Knowing how suave Riley would become, it’s satisfying to see him stammer in Winning Time. Knowing how long and distinguished his career would be, it’s fascinating to explore its chaotic, random origins. “He knows what he’s capable of,” says Brody. “And we know that as the audience, and so I think it’s kinda like, we’re all in on that, as we watch him kind of fumble occasionally through those moments.” Winning Time is at its best when it shows the way that lifelong pursuit and preparation intersect with quotidian happenstances—those cosmic bounces around the rim, those mortal coin tosses—to shape outcomes, and narratives, and games, and lives, to create the conditions for the evolution from nobody to dynasty.

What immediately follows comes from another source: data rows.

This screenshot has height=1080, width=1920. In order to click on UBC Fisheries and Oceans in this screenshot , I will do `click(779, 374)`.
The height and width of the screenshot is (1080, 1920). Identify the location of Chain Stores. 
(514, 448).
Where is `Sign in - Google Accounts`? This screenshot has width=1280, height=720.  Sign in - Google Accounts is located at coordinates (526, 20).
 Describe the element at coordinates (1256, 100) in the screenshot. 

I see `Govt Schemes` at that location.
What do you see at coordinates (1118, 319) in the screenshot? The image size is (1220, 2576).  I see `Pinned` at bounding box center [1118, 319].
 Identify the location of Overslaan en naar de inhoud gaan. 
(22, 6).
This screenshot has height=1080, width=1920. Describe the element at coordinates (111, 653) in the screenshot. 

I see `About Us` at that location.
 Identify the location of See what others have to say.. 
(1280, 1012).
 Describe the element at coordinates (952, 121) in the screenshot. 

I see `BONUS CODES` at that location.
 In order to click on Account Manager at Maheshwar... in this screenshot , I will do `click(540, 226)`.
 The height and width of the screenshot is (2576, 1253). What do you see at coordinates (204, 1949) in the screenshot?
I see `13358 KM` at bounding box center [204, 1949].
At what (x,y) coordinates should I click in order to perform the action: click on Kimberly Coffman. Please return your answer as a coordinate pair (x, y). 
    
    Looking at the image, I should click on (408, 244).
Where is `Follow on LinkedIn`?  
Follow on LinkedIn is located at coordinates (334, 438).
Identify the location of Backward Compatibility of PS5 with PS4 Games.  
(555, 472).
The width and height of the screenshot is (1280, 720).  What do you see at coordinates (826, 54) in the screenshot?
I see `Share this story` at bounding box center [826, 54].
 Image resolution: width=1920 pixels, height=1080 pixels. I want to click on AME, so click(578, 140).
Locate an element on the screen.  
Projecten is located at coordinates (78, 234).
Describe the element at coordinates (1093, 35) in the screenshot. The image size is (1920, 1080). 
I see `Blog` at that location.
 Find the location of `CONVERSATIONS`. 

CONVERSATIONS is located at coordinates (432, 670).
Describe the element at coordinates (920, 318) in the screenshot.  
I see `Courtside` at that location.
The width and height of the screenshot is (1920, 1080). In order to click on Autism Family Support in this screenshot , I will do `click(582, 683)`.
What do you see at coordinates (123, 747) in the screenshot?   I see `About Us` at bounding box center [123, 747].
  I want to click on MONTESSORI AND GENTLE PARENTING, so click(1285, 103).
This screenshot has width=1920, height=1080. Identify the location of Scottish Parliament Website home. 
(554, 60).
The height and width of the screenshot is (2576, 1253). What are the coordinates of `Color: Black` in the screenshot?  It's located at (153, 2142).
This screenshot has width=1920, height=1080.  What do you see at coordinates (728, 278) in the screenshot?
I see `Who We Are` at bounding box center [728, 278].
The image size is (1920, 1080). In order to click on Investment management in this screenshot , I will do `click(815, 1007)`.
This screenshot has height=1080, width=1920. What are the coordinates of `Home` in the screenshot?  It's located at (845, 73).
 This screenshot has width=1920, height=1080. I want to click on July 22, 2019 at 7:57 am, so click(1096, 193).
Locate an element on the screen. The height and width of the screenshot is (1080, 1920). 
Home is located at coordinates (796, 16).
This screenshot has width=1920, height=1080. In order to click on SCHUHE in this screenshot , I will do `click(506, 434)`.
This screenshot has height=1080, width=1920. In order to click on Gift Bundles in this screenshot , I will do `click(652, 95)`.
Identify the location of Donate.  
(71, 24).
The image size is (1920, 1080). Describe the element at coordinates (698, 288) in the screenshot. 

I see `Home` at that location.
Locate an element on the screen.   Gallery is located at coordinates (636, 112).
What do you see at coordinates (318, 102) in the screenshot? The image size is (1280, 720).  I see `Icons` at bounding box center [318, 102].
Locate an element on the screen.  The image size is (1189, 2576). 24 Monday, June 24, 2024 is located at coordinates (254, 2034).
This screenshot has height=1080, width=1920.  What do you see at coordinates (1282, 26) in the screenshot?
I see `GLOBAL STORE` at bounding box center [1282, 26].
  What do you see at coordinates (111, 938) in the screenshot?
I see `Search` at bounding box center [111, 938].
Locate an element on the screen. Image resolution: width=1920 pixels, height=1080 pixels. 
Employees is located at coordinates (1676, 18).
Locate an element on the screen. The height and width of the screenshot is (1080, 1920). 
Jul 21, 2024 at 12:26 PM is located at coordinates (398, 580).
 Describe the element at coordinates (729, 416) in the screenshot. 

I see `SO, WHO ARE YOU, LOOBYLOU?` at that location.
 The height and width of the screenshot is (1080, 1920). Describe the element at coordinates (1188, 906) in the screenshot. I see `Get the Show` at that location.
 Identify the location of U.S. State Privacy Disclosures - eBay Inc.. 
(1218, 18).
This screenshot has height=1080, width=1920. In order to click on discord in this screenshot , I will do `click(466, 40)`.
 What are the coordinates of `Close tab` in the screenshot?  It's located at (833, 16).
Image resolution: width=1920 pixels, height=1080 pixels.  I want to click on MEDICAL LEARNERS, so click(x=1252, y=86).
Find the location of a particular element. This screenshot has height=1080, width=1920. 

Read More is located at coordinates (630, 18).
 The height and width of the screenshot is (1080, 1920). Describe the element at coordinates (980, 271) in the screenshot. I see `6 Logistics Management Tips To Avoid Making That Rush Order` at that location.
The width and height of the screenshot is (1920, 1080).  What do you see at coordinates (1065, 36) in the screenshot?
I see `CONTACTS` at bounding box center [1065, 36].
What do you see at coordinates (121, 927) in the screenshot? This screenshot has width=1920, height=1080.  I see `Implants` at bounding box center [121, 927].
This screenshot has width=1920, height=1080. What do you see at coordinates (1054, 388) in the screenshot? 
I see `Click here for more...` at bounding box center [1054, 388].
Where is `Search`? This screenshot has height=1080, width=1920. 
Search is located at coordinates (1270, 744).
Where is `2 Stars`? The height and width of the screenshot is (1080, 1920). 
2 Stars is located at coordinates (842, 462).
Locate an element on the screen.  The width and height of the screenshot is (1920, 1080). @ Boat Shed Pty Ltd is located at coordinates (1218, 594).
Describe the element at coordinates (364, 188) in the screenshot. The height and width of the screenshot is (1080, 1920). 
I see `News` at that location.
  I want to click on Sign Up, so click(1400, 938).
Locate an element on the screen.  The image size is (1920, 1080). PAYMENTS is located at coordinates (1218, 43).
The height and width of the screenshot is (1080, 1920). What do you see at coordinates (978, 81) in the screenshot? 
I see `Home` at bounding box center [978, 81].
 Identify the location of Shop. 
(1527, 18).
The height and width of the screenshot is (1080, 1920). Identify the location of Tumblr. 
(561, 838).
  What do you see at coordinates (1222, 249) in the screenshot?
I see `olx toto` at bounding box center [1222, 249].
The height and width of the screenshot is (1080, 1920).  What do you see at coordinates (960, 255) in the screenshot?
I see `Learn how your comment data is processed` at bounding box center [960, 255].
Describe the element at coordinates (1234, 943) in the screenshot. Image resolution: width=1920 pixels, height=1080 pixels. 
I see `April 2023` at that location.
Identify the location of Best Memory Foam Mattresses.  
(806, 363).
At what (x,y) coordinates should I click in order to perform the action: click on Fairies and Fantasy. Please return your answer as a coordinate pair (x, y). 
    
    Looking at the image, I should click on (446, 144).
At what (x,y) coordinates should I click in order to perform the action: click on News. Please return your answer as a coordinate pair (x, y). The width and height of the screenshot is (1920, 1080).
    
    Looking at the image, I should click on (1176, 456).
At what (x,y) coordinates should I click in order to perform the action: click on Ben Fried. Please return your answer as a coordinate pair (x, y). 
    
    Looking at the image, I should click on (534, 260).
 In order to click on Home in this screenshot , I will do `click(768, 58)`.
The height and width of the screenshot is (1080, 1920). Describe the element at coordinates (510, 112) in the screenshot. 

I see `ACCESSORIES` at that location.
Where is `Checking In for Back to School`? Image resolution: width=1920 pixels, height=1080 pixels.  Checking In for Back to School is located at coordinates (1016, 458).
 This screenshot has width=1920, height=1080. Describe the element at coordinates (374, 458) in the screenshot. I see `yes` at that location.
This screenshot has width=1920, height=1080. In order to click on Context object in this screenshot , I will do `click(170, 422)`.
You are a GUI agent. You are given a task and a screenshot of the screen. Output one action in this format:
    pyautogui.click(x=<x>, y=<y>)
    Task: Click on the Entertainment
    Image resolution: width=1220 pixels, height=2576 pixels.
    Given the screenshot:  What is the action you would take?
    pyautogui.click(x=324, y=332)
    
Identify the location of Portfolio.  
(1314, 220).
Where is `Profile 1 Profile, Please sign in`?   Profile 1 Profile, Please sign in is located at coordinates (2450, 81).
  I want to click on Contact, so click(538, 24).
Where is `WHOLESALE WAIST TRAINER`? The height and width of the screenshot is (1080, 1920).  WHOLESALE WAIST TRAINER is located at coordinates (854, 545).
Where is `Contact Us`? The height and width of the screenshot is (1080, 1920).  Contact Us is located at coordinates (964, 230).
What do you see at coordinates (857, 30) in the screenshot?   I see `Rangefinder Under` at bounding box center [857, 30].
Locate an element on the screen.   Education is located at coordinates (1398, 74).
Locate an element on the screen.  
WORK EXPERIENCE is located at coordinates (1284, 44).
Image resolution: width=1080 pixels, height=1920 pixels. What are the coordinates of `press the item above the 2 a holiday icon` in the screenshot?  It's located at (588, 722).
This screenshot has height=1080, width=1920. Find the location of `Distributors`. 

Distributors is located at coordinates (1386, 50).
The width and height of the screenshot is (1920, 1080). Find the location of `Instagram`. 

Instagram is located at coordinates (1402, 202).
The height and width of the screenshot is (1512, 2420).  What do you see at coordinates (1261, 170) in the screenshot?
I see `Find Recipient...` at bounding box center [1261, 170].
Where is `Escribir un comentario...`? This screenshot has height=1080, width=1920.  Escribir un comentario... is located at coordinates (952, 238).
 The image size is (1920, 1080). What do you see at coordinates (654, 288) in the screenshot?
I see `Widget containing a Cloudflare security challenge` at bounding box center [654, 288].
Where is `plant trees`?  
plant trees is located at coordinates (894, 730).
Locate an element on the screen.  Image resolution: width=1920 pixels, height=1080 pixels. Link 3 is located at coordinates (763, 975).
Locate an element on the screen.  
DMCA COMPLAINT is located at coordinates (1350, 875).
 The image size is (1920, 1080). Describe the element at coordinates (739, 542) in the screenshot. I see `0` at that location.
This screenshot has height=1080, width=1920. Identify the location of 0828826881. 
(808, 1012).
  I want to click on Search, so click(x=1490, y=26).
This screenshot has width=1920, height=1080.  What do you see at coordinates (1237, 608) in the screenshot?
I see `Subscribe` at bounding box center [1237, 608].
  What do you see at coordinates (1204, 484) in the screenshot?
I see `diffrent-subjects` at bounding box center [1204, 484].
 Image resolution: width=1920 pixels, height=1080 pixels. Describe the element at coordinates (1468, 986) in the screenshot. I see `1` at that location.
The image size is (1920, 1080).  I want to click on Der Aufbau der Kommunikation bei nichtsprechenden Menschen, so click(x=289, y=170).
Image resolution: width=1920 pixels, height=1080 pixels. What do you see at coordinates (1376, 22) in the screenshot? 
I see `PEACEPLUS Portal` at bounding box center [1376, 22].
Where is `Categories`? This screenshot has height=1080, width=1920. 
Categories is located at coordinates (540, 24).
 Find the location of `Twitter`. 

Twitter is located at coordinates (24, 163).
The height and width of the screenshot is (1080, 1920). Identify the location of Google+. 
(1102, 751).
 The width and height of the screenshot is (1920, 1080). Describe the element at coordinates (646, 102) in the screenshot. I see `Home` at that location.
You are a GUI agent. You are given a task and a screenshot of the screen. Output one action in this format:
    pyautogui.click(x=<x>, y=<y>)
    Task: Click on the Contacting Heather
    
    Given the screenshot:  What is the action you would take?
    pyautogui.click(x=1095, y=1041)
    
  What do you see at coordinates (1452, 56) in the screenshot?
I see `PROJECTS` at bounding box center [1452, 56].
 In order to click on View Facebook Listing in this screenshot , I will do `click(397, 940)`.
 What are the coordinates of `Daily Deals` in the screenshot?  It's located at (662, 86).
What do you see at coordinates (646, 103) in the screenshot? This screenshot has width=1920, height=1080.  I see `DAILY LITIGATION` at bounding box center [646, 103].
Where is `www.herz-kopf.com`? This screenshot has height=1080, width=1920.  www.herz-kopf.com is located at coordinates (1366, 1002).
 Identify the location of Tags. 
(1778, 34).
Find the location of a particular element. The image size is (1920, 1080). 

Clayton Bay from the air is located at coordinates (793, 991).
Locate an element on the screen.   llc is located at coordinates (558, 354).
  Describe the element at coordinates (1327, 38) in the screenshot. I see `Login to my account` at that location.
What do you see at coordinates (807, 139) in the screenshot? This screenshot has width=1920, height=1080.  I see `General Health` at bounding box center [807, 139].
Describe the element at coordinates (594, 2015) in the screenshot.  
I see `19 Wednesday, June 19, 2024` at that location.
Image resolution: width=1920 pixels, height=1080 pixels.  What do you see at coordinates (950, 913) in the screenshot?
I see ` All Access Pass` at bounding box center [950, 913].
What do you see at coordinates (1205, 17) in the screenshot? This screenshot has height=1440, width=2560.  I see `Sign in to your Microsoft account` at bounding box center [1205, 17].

In Riley’s book The Winner Within, he writes about going on a whitewater rafting expedition with a bunch of successful VIPs: “Top film and music executives, famous actors, people who owned companies worth millions, and other professional entrepreneurs,” he wrote, “the kind of people who usually had staff to take care of life’s basic chores.” But despite all that creative and intellectual firepower, it wasn’t something gleaned from any of these people that stuck with Riley when he reflected on the trip afterward for his motivational book. It was something that one of the river guides had taught everyone for safety that stood out. “If you fall overboard,” was the rule, “you must be an active participant in your own rescue.”

Watching Winning Time, in which Brody portrays Riley as still adrift but eager to keep paddling, it’s easy to imagine the real Pat Riley out there on some river in sunglasses and a life vest years later, reading that instruction with a respectful nod, vowing never to forget it.